By. KH. Hilmi
Aminudin
Mencapai sasaran sebuah pekerjaan adalah bukan kemudian
untuk berhenti dan terlena menikmatinya, tetapi sebagaimana Allah firmankan,
“Maka apabila engkau telah selesai (dari
sesuatu urusan), tetaplah bekerja keras (untuk urusan yang lain)” (Qs. 94:7)
Jika kamu
telah menyelesaikan suatu pekerjaan, maka mulailah dengan kerja baru; mulailah
dengan karya baru; mulailah dengan pelayanan baru; mulailah dengan sumbangsih
baru bagi masyarakat dan bangsa.
Ada suatu
hal yang harus diperhatkan yang disebutkan oleh Allah dalam Qur’an surah
Al-insyirah, yang melatarbelakangi sukesnya sebuah kerja adalah sebagaimana
yang diungkapkan dalam firman-Nya,
“Bukankah Kami telah melapangkan dadamu
(Muhammad)?” (Qs 94:1)
Yang pertama adalah kelapangan dada atau
keterbukaan hati.
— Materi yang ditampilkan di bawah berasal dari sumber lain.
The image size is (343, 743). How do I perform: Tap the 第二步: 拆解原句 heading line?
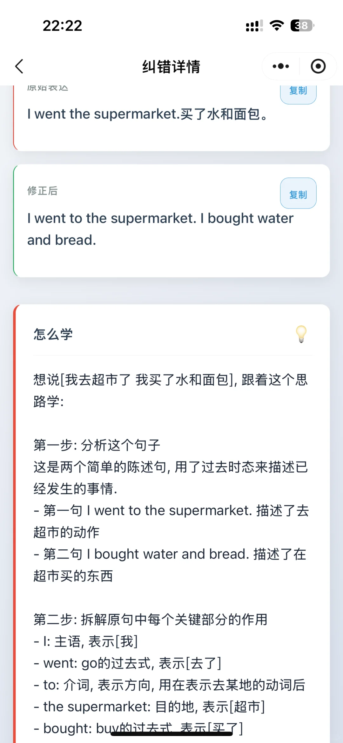click(151, 619)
Saat ini kita sedang musyarakah,
sedang berpartisipasi, musyarakah al
bana’ah, partisipasi positif dan konstruktif; kita tidak mungkin
berpartisipasi kalau tidak punya lapang dada. Karena kita akan bergaul
bersama-sama, bekerjasama, bergotong royong, ta’awun, dengan seluruh masyarakat bahkan seluruh bangsa Indonesia
yang mempunyai aneka ragam latar belakang keagamaan, ideologi, kepentingan,
ras, bahasa, adat istiadat. Kalau kita tidak mendapatkan nikmat insyirathus shadr, kelapangan dada, kita
tidak mungkin berhasil dalam berpartisipasi, bekerjasama, dan berta’awun.
Oleh
karenanya, upaya untuk terus menerus, memohonkan kepada Allah agar diberi
kelapangan dada dalam berpartisipasi, kebersamaan, dan kerjasama membangun
bangsa dan negara, modal kita memulai adalah insyiratul shadr. Sehingga kita tidak akan berebut untuk memenuhi
keinginan sendiri, golongan, dan partai;
tapi bagaimana kita berkhidmah kepada bangsa dan negara ini. Dengan insyiratush shadr kita
bisa
kerjasama, bersinergi, bisa selalu menemukan titik temu dalam setiap
perundingan, pembicaraan, diskusi dan musyawarah.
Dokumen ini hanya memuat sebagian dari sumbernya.